Aumento de la oferta y nuevas variedades disponibles
La Comunidad de Madrid ha puesto a disposición de los agricultores de la región un total de 55.000 plantones de variedades hortícolas autóctonas, con el objetivo de favorecer su conservación y fomentar su consumo.
Estos ejemplares proceden del banco de semillas del Instituto Madrileño de Investigación y Desarrollo Rural, Agrario y Alimentario (IMIDRA), donde han sido recogidos y cultivados por investigadores durante meses.
La campaña de este año incrementa la oferta en 7.000 unidades respecto a 2025, cuando se distribuyeron 48.000 plantones entre alrededor de un centenar de solicitantes.
Variedades tradicionales de la huerta madrileña
La comercialización se realiza de forma directa e incluye distintas variedades tradicionales como melón (piel de sapo, azul y mochuelo), pimientos (Infante de Aranjuez, San Clemente y de Aranjuez) y el tomate Gordo de Patones.

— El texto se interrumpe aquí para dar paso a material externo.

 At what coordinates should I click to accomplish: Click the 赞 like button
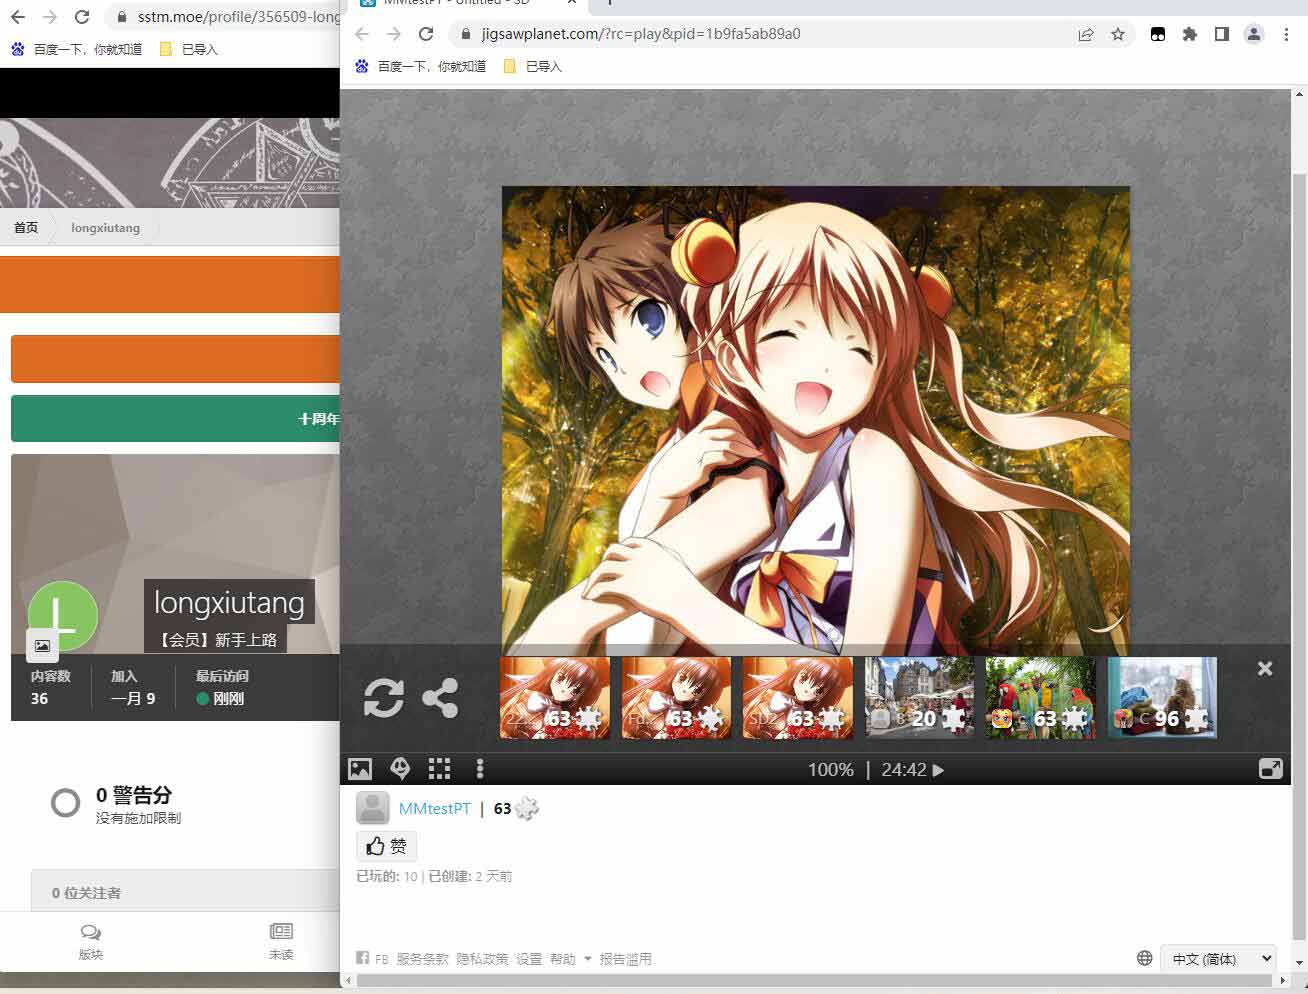point(386,846)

Como novedad, se incorporan por primera vez cebolla blanca y morada de Chinchón, ampliando así la diversidad de cultivos disponibles.
Los pedidos deben realizarse en formato de venta al por mayor, con un mínimo de 80 unidades en melón, 200 en tomates y pimientos y 500 en cebollas.

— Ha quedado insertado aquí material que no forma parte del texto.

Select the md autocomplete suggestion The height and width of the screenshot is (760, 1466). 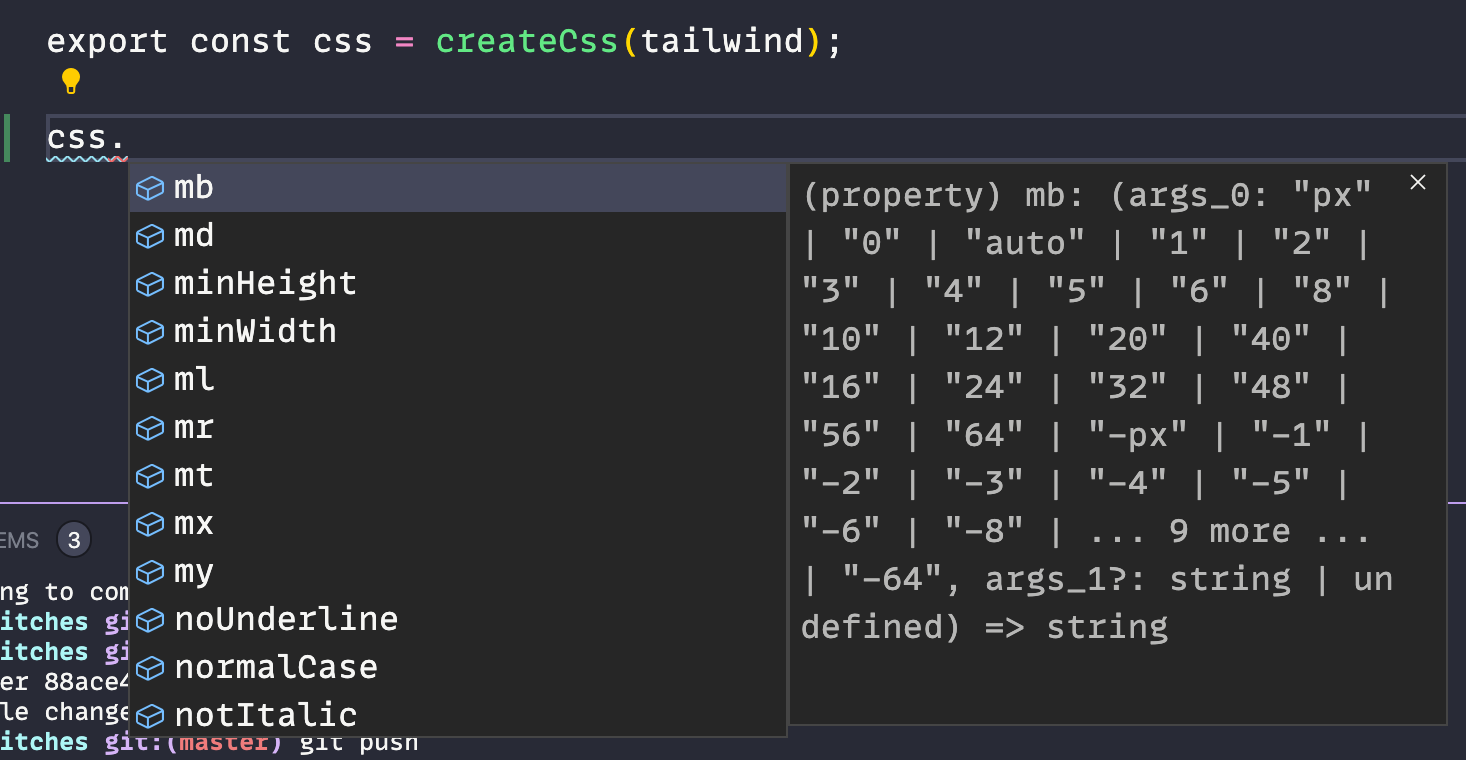[194, 235]

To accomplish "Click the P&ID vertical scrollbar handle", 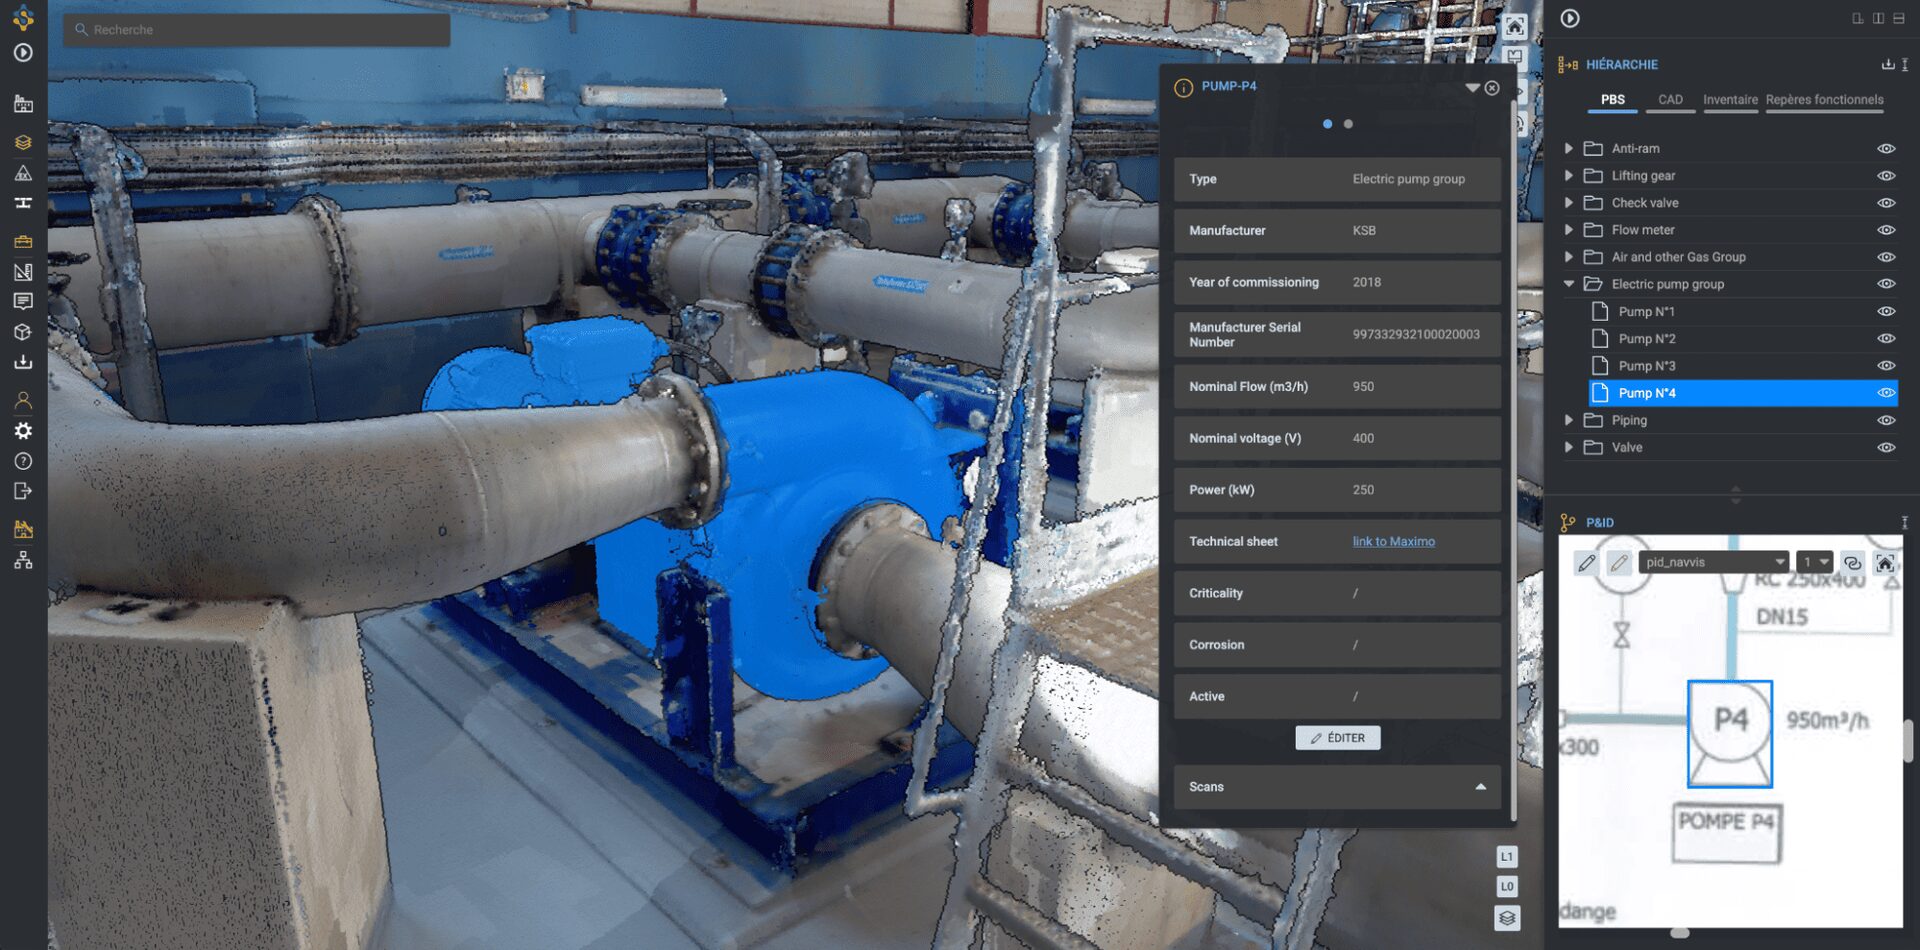I will [x=1908, y=741].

Plazos de solicitud y recogida
Las reservas pueden efectuarse hasta el 31 de marzo a través de la web institucional. Los agricultores seleccionados podrán recoger los plantones en la finca experimental de La Isla, situada en Arganda del Rey, desde finales de abril y durante todo el mes de mayo.

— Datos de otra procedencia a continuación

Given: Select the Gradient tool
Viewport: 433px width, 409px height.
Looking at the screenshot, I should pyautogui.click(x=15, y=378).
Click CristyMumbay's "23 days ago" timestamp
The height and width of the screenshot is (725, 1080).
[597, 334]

Recuperación de cultivos tradicionales desde 2014
Esta iniciativa se puso en marcha en 2014 con el objetivo de recuperar variedades hortícolas tradicionales que habían dejado de cultivarse o estaban en riesgo de desaparición.
Desde entonces, el banco de germoplasma del IMIDRA ha logrado conservar más de 300 semillas procedentes de distintos municipios madrileños, muchas de ellas en peligro desde la década de 1960.
En la actualidad, cerca del 80% de este reservorio corresponde a variedades que habían caído en desuso, pero que se mantienen en condiciones óptimas gracias al trabajo de investigación y conservación desarrollado por el Instituto.